Thompson, along with John Mac Combs, Phillip Champion and Ronnie Adams, was convicted by a federal grand jury in Pike County, in part, on allegations that he had directed county blacktop and gravel be applied to private drives in exchange for votes in the months leading up to the 2006 general election, during which Thompson became the first ever Republican elected to the county judge’s office in Knott County.
Thompson was sentenced in U.S. District Court in 2009 to serve 40 months in prison, but remained free as he and his co-defendants appealed their convictions to the U.S. Sixth Circuit Court of Appeals in Cincinnati. John Mac Combs, a former deputy judge-executive, was sentenced to serve 36 months in prison, while Adams, a former magistrate, received a sentence of 32 months.

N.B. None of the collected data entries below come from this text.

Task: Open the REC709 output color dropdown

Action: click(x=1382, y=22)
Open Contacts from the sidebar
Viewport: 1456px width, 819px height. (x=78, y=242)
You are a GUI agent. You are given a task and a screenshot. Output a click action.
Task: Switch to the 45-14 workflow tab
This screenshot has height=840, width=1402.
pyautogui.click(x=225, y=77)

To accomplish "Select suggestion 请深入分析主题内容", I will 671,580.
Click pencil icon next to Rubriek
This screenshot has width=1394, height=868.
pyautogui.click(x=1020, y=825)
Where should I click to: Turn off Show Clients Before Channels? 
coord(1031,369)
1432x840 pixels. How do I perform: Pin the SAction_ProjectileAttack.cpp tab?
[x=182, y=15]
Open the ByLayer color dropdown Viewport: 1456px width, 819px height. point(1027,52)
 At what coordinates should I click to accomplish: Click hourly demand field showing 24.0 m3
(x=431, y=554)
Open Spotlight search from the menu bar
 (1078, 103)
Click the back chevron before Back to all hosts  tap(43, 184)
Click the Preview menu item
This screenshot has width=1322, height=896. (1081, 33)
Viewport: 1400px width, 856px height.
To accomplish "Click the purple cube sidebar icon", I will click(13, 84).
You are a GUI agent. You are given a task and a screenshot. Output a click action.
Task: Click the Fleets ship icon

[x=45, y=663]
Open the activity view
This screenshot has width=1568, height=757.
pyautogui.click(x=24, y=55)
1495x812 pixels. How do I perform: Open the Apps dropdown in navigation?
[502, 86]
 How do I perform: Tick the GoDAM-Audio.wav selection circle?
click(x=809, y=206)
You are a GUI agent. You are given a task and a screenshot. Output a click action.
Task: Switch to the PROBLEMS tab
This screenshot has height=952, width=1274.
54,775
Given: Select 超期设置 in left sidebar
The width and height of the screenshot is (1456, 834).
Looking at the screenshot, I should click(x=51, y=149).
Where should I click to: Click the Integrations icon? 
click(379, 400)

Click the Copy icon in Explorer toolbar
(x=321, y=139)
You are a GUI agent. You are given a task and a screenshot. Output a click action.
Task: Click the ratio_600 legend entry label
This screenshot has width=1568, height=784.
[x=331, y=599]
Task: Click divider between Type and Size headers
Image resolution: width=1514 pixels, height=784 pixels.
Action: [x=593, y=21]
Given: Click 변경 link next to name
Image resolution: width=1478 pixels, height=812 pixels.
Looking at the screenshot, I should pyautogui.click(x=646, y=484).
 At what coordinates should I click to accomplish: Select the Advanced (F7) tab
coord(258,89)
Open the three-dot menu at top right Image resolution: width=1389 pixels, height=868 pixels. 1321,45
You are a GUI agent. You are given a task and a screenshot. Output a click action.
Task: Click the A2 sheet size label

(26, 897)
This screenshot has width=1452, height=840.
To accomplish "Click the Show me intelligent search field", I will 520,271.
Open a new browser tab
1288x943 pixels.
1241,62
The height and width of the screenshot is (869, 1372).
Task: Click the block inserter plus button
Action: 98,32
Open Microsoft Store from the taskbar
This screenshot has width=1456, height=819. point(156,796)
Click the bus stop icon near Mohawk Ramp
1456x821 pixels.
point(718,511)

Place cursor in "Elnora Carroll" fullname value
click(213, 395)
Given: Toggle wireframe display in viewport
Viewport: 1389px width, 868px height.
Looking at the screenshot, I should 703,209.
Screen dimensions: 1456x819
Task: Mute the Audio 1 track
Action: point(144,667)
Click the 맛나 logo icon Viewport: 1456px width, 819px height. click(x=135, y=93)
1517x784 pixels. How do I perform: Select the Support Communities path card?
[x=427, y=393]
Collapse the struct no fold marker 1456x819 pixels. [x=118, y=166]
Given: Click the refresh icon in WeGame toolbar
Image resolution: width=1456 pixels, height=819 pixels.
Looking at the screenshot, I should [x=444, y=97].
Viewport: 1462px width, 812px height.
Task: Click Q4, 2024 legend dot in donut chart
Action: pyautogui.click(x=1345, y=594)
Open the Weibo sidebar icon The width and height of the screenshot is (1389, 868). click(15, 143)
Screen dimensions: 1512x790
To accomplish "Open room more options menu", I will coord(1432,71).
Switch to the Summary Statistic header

Champion’s sentence called for a maximum of 18 months to serve.
According to a 39-page opinion released on Tuesday, the court of appeals noted that there was no reason to toss out the convictions and grant new trials.
“Based on the foregoing review of the record, we find no error in the district court’s decisions,” the ruling stated. “For this reason, the defendant’s convictions and sentences are affirmed.”
In the decision the court also noted Knott County’s recent political history, labeling Knott County as “a county with a history of political and electoral corruption.”
Judge Thompson is the second consecutive judge-executive from Knott County convicted in federal court. He is currently serving his second full term in office, as he was re-elected in 2010 while on appeal. He first took office in 2005 upon appointment from former Gov. Ernie Fletcher.